Thread GC non "stop-the-world" (page 3)

On Wednesday, 24 September 2014 at 14:36:13 UTC, Sean Kelly wrote: > Large allocations are the easy case, as the allocation lives in its own pool and you can just move the entire pool. Dataset is not a contiguous object. It's like an in-memory database: tables can added or removed from it, rows can be added or removed from tables, fields in rows can be set with various values. In the end a dataset is a collection of a big number of relatively small objects, big datasets are collections of big numbers of objects.

On Wednesday, 24 September 2014 at 20:24:01 UTC, Oscar Martin wrote: > Yes, that's the problem I see with the shared GC. But I think cases like this should be solved "easily" with a mechanism for transfer of responsibility between thread GCs. The truly problematic cases are shared objects with roots in various threads You might want to look at Nimrod. AFAIK, it uses thread-local GC and thread groups are planned to be introduced; as I understand, shared GC will stop only threads in a group and not other groups.

On Wednesday, 24 September 2014 at 20:15:52 UTC, Oscar Martin wrote: > On Wednesday, 24 September 2014 at 08:13:15 UTC, Marc Schütz wrote: >> >> There can also be a shared _and_ a local GC at the same time, and a thread could opt from the shared GC (or choose not to opt in by not allocating from the shared heap). > > Yes, a shared GC should be a possibility, but how you avoid the "stop-the-world" phase for that GC? > > Obviously this pause can be minimized by performing the most work out of that phase, but after seeing the test of other people on internet about advanced GCs (java, .net) I do not think it's enough for some programs > > But hey, I guess it's enough to cover the greatest number of cases. My goal is to start implementing the thread GC. Then I will do testing of performance and pauses (my program requires managing audio every 10 ms) and then I might dare to implement the shared GC, which is obviously more complex if desired to minimize the pauses. We'll see what the outcome This thread reminds me again of a paper I read a few months ago with a clever way of dealing with the sharing problem while maintaining performance: https://research.microsoft.com/en-us/um/people/simonpj/papers/parallel/local-gc.pdf The caveat for D being this design requires read and write barriers and I'm pretty sure I recall correctly that those have been vetoed several times for complexity. -Wyatt

On Thursday, 25 September 2014 at 13:55:42 UTC, Wyatt wrote: > On Wednesday, 24 September 2014 at 20:15:52 UTC, Oscar Martin wrote: >> On Wednesday, 24 September 2014 at 08:13:15 UTC, Marc Schütz wrote: >>> >>> There can also be a shared _and_ a local GC at the same time, and a thread could opt from the shared GC (or choose not to opt in by not allocating from the shared heap). >> >> Yes, a shared GC should be a possibility, but how you avoid the "stop-the-world" phase for that GC? >> >> Obviously this pause can be minimized by performing the most work out of that phase, but after seeing the test of other people on internet about advanced GCs (java, .net) I do not think it's enough for some programs >> >> But hey, I guess it's enough to cover the greatest number of cases. My goal is to start implementing the thread GC. Then I will do testing of performance and pauses (my program requires managing audio every 10 ms) and then I might dare to implement the shared GC, which is obviously more complex if desired to minimize the pauses. We'll see what the outcome > > This thread reminds me again of a paper I read a few months ago with a clever way of dealing with the sharing problem while maintaining performance: https://research.microsoft.com/en-us/um/people/simonpj/papers/parallel/local-gc.pdf > > The caveat for D being this design requires read and write barriers and I'm pretty sure I recall correctly that those have been vetoed several times for complexity. > > -Wyatt An interesting paper. Thank you very much

On Thursday, 25 September 2014 at 13:55:42 UTC, Wyatt wrote: > > The caveat for D being this design requires read and write barriers and I'm pretty sure I recall correctly that those have been vetoed several times for complexity. Pretty much for reasons of being able to call C functions and inline asm code. Memory barriers may still be possible in these scenarios, but they would be extremely expensive.

◇ ◇ ◇

What is needed:
Can you restate everything in the forum thread on thread-local GC from "On Wednesday, 24 September 2014 at 20:24:01" down to "not other groups.", updated so that "Nimrod" becomes "Nim"?

Material provided:
◇ ◇ ◇

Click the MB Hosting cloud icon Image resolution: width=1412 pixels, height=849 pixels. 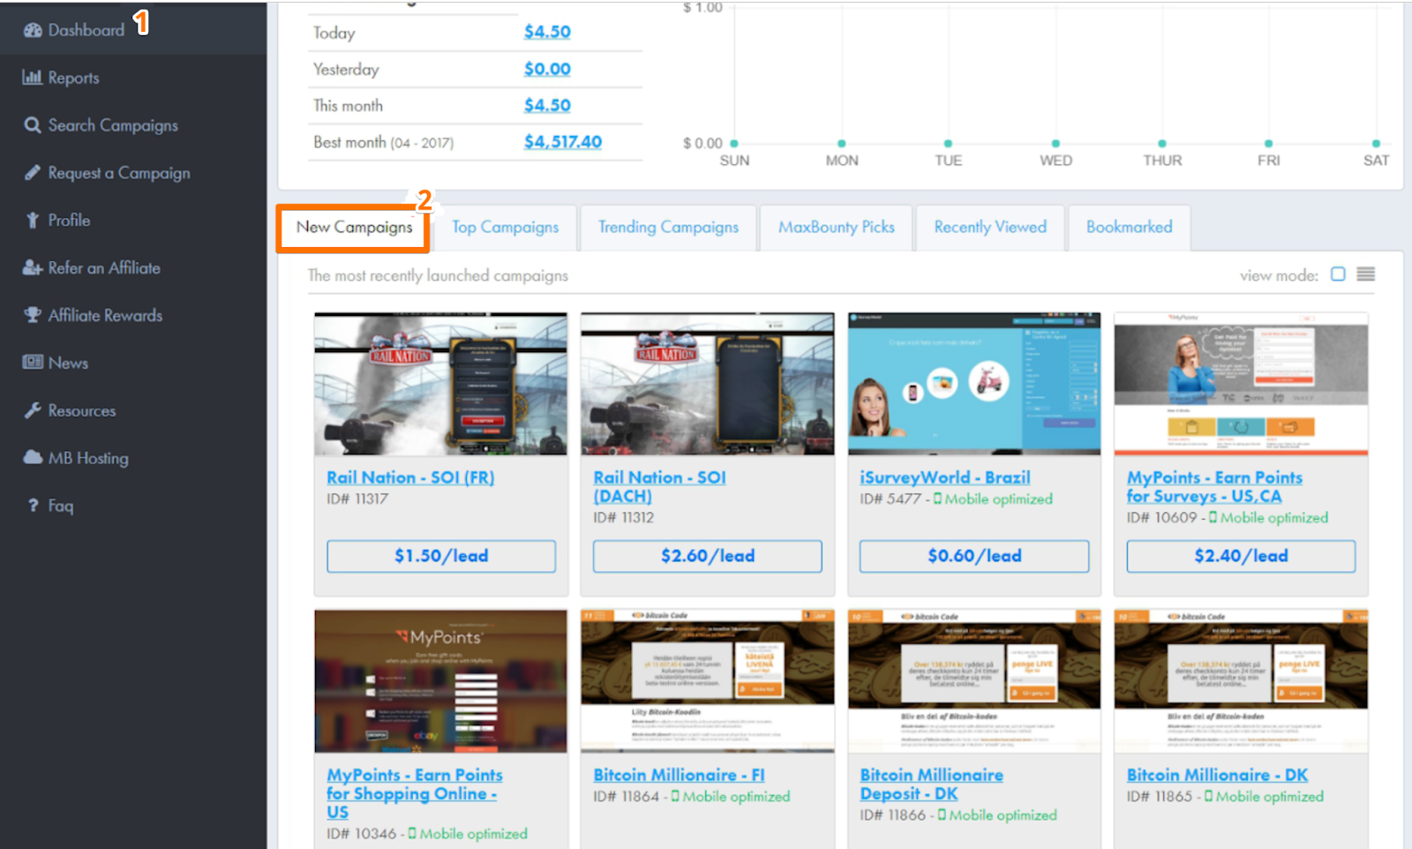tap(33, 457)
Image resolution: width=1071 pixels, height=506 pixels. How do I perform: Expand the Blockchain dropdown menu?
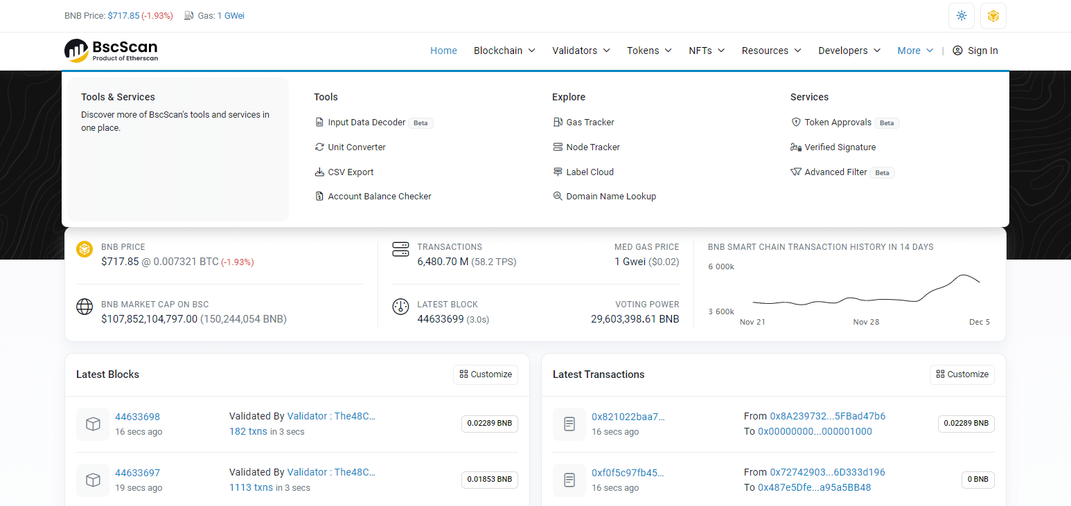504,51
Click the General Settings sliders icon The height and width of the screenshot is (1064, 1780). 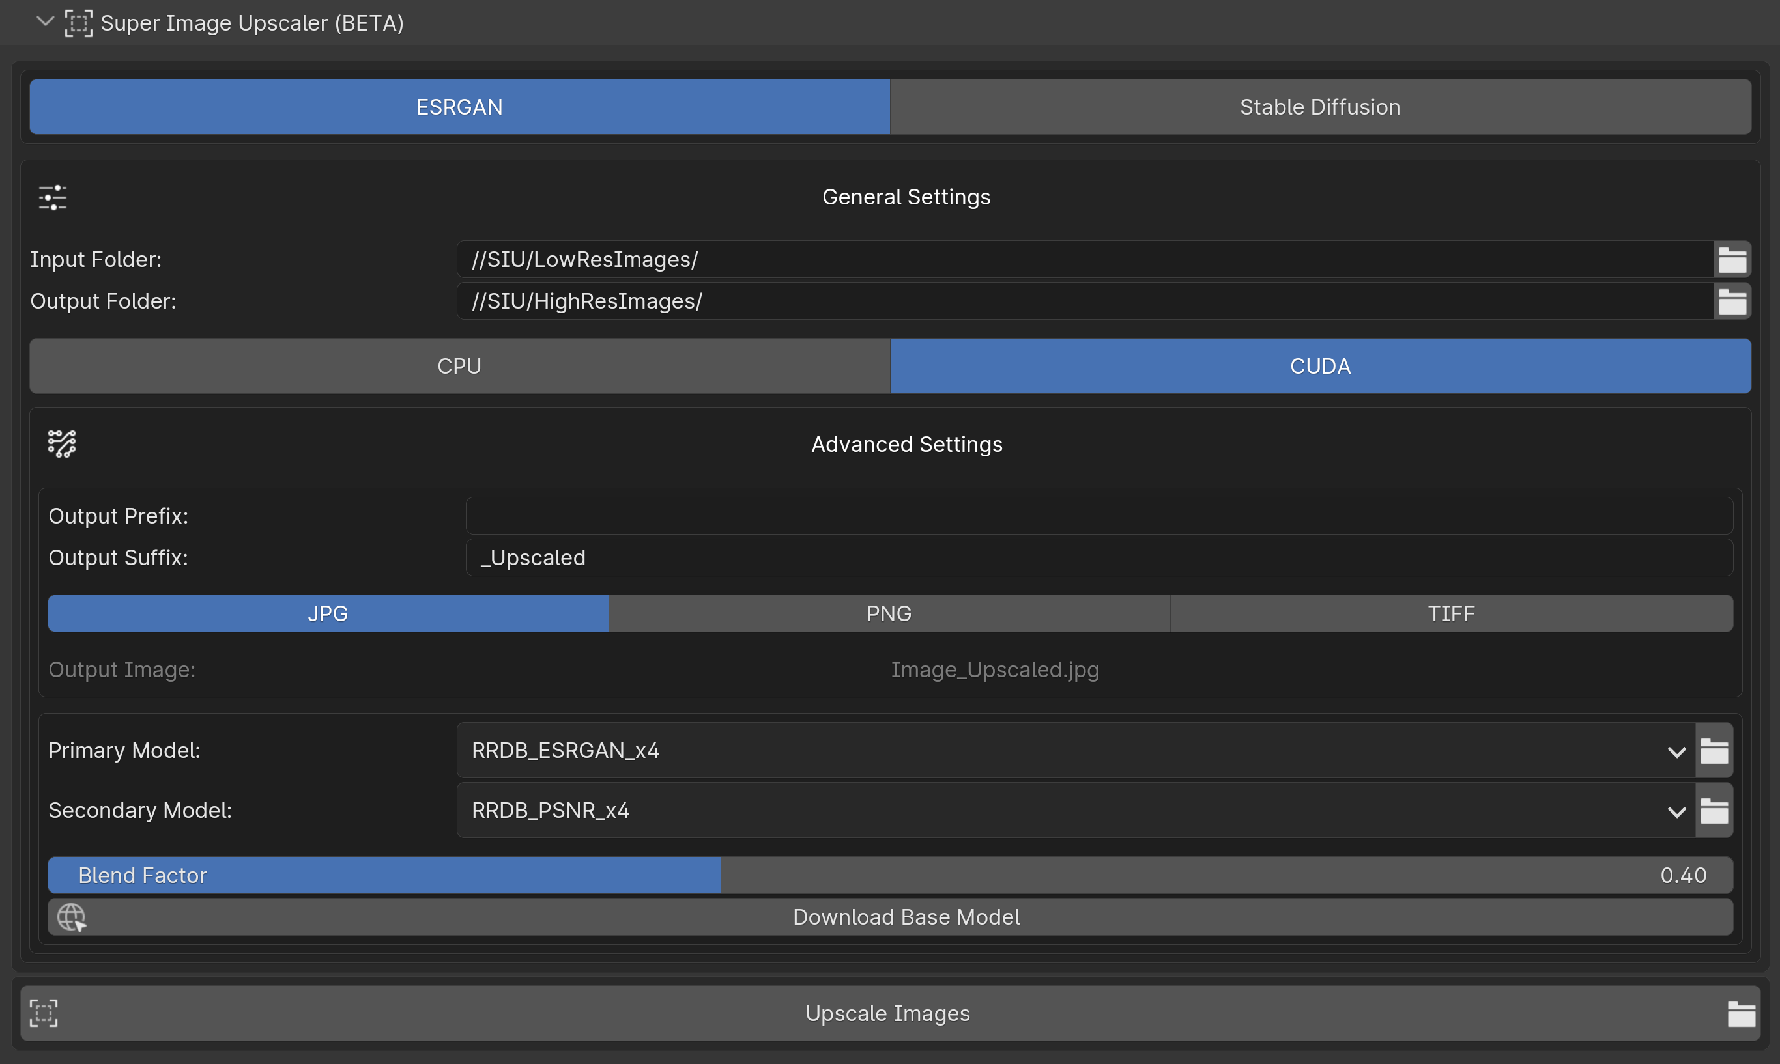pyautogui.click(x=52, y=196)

◇ ◇ ◇

Task result:
On Wednesday, 24 September 2014 at 20:24:01 UTC, Oscar Martin wrote: > Yes, that's the problem I see with the shared GC. But I think cases like this should be solved "easily" with a mechanism for transfer of responsibility between thread GCs. The truly problematic cases are shared objects with roots in various threads You might want to look at Nim. AFAIK, it uses thread-local GC and thread groups are planned to be introduced; as I understand, shared GC will stop only threads in a group and not other groups.